When we hear our speaker system being overdriven, we hear many waveforms that are not sine waves and we begin to hear noise. Virtually all musical instruments generate mixtures of sine waves as sine waves are the earth’s natural waves. When we hear a violin string or a bass drum we hear a mixture of sine waves. We generally never hear othe wave forms in nature, we do hear them when we have poor audio equipment or amplifiers and speakers being over driven. Our cells react in a similar fashion, the sine wave is ideal as it provides the smoothest (least noisy) energy transfer. Ben Philipson, the developer of the Curatron knew this as he started the design of the Curatron family of products. The text that follows has been borrowed from Ben Philipson, the creator of the Curatron.
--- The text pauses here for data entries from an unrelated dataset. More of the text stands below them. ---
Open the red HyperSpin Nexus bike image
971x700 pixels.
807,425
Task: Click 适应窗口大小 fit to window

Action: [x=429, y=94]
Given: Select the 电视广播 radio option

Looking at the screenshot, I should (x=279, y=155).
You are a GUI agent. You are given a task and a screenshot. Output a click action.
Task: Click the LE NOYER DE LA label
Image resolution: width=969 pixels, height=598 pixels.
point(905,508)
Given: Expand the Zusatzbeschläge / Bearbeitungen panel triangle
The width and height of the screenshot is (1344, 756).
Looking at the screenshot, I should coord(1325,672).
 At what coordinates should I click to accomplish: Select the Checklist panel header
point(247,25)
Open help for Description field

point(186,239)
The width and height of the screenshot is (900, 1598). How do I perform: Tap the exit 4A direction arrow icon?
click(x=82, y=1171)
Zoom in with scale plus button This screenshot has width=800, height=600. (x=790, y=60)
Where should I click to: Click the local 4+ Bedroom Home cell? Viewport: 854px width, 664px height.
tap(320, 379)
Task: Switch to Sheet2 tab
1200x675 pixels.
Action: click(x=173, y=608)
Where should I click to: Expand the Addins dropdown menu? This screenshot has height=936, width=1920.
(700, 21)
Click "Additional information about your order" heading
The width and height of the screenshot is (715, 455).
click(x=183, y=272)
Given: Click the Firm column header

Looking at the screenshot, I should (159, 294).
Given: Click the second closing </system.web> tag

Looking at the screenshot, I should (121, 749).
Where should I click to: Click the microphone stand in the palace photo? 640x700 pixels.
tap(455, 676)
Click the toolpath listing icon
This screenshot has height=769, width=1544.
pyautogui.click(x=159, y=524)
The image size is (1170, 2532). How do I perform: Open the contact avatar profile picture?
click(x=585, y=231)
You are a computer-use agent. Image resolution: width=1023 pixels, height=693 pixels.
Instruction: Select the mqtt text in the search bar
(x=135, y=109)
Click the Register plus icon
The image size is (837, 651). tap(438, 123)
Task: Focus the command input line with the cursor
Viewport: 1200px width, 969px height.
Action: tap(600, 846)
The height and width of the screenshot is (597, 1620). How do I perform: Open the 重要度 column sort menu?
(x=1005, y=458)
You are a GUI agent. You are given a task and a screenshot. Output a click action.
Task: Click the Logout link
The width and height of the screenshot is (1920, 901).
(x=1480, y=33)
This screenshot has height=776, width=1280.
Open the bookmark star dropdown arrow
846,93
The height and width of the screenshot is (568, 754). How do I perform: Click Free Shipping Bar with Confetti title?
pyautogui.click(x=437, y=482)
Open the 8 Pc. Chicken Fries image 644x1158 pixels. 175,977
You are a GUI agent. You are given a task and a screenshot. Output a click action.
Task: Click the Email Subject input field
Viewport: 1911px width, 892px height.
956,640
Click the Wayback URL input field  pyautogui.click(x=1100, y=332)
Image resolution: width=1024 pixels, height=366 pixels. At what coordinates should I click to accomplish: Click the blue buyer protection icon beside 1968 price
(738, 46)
“The simplest way of using any one of the above waves in the picture is to apply either one of them directly as pulsing frequency for the pulsed magnetic field device, which is commonly done in battery powered and other low intensity devices. For example, by using any one of these waves there is no need to apply any other technology other than simply changing the amount of waves applied during each second and this directly corresponds with the pulsing frequency! This method almost guarantees non-efficient application of PEMFT. Let us now take a closer look at the differences between the basic wave forms and the way the pulse repetition rate is utilized in order to create the actual pulsing frequency, as basis for the frequency specifications. Let us start with an example: if we want to open the tap and fill our kettle with water, the time we need to fill the kettle depends directly upon the water pressure and the time we keep the tap open. If we open the tap just a little bit it takes much longer to fill the kettle, right? We are actually looking at two completely different things (time and pressure), which both together account for the final result. Correctly designed PEMFT devices do exactly the same: during the time the pulse is applied (opening the tap) the magnetic energy is emitted. Depending on the basic waveform used (the water pressure) this results directly in the quantity of the magnetic energy applied and is one of the critical issues for the efficacy of the device. In short: The amount of times we open the water tap each second is similar to the pulsing frequency, and the water pressure is similar to the amount of energy emitted. But sorry, we are not there yet. The efficacy of the device not only depends on the amount of energy transferred into the body but also on the waveform applied during the individual pulses. The waveform reflects the ability to absorb the energy inside the body and efficacy of the device is highly dependent on which waveforms are used in combination with the pulsing frequencies.”
At the left side of this picture we see a basic sine wave signal form. Since we want to utilize the signal to the full extent, we “rectify” the negative part of the signal and obtain a so called rectified sine wave signal as can be seen at the right side of the picture. We now use “packages” of the rectified sine wave signals during each individual pulse. The Curatron technology “packs” specific quantities of these rectified sine wave signals inside each pulse and exploit this technology to change the energy transferred during each pulse (see the Intensity page). Of course this technology requires extensive knowledge not only in electronics hardware, but also in software, which is of course extensively available at our company. The ease of using alternate (non-sinusoidal) waves is designed in to our competitor’s systems because it it requires less engineering and the makers can select lower cost components.